Subtractive cloning identifies tissue inhibitor of matrix metalloproteinase-1 (TIMP-1) increased gene expression following focal stroke.

BACKGROUND AND
PURPOSE: Differential gene expression has been reported following the onset of focal stroke. To identify de novo expression of ischemia-induced genes, we applied subtractive cDNA library strategy to identify the genes that are selectively upregulated by focal stroke.
METHODS: Spontaneously hypertensive rats were subjected to permanent occlusion of the middle cerebral artery (MCAO). mRNAs prepared from ischemic and nonischemic cortex 2 and 12 hours after MCAO were subtracted, and a subtractive cDNA library was constructed. A cDNA that encodes for tissue inhibitor of matrix metalloproteinase-1 (TIMP-1) was identified in the subtractive cDNA library. The temporal expression of cortical TIMP-1 mRNA was further characterized in ischemic cortex subjected to permanent or temporary (160-minute) MCAO.

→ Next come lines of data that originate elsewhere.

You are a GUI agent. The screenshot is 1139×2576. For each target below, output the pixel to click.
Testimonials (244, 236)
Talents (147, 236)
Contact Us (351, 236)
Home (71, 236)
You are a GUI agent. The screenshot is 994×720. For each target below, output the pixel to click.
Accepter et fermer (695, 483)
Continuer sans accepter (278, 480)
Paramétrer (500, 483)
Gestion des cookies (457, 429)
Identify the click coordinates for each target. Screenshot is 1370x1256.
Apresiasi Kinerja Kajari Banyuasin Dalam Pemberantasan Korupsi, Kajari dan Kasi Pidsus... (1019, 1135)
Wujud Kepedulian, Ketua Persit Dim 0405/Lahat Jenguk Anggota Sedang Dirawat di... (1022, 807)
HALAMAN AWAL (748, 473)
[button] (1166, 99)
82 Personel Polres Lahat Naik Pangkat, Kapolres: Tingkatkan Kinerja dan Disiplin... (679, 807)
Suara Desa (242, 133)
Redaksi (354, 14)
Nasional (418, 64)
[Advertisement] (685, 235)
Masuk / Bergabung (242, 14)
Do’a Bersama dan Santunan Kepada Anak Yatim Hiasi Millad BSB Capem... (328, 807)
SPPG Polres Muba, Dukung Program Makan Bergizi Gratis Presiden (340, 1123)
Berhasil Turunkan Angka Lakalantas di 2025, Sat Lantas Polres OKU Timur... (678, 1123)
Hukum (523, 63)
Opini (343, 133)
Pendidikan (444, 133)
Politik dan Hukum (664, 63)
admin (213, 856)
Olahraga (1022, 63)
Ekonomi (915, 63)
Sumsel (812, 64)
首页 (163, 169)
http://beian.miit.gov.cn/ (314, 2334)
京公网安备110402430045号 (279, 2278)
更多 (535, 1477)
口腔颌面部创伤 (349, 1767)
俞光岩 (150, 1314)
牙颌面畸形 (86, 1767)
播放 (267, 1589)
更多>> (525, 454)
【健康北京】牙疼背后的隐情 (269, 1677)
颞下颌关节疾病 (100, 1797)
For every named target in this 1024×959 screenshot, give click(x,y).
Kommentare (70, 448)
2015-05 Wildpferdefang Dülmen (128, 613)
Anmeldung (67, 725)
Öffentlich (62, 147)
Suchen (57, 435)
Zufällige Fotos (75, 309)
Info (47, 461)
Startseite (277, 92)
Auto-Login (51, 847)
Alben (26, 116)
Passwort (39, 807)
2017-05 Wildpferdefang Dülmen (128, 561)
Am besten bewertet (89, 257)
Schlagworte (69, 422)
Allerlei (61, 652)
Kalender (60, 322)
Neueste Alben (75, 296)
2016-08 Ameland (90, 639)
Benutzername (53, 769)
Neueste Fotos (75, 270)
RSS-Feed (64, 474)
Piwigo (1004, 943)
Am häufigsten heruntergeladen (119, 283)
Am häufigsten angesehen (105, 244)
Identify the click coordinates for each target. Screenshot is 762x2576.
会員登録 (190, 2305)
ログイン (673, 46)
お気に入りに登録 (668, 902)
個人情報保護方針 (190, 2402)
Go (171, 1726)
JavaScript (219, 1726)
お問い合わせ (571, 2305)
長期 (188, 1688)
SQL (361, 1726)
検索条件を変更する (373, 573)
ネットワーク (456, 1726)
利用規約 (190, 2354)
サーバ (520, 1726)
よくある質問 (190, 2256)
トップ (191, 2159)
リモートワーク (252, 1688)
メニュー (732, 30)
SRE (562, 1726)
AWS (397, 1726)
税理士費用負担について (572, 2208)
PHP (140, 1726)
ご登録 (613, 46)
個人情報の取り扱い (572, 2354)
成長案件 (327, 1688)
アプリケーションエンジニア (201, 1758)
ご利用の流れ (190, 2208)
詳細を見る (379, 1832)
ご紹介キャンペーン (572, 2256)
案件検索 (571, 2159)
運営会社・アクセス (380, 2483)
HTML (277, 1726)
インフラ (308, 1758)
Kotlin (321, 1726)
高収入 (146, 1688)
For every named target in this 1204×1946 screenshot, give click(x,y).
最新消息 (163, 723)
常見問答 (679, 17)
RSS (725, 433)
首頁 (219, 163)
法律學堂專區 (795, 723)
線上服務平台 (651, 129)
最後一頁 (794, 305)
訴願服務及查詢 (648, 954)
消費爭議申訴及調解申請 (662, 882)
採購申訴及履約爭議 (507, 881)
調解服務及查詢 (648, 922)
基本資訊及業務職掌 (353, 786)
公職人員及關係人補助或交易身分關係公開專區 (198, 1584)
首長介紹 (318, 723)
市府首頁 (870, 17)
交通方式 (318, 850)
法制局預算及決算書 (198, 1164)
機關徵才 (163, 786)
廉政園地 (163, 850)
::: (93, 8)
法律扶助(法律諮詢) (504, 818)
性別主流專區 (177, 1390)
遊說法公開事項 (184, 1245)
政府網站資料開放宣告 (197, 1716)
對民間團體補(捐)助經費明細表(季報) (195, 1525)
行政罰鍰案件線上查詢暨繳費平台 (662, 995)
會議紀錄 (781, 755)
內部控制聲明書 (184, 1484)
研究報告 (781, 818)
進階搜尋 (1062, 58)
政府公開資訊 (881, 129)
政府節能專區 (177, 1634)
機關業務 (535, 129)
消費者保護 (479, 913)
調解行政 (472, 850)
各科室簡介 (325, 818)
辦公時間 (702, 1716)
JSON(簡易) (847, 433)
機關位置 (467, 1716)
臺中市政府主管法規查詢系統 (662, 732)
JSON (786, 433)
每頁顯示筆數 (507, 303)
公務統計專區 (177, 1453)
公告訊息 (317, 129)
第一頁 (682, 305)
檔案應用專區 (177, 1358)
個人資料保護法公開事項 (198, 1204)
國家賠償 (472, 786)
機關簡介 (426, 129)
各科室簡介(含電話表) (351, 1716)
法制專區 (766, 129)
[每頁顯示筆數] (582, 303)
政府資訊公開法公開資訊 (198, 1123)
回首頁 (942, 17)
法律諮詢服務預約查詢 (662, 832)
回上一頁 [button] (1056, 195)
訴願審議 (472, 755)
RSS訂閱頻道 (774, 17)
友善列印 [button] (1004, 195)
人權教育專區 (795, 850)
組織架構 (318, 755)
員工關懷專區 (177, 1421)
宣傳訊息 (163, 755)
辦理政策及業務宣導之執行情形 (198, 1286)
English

RESULTS: A panel of genes isolated from the subtractive cDNA library was subjected to Southern analysis to confirm ischemia-induced gene expression. TIMP-1 demonstrated robust induction after ischemic injury. Time-course studies revealed that TIMP-1 mRNA was induced threefold over controls at 12 hours (P<.001, n=4 animals) and reached a peak level at 2 days after permanent MCAO (sevenfold increase, P<.001). Similar induction profile of TIMP-1 mRNA was observed in the ischemic cortex after temporary MCAO followed by reperfusion.
CONCLUSIONS: This work demonstrated the utility of subtractive cDNA library strategy for discovery of genes differentially expressed in focal stroke. Furthermore, our data implicate TIMP-1 in ischemia-induced brain injury.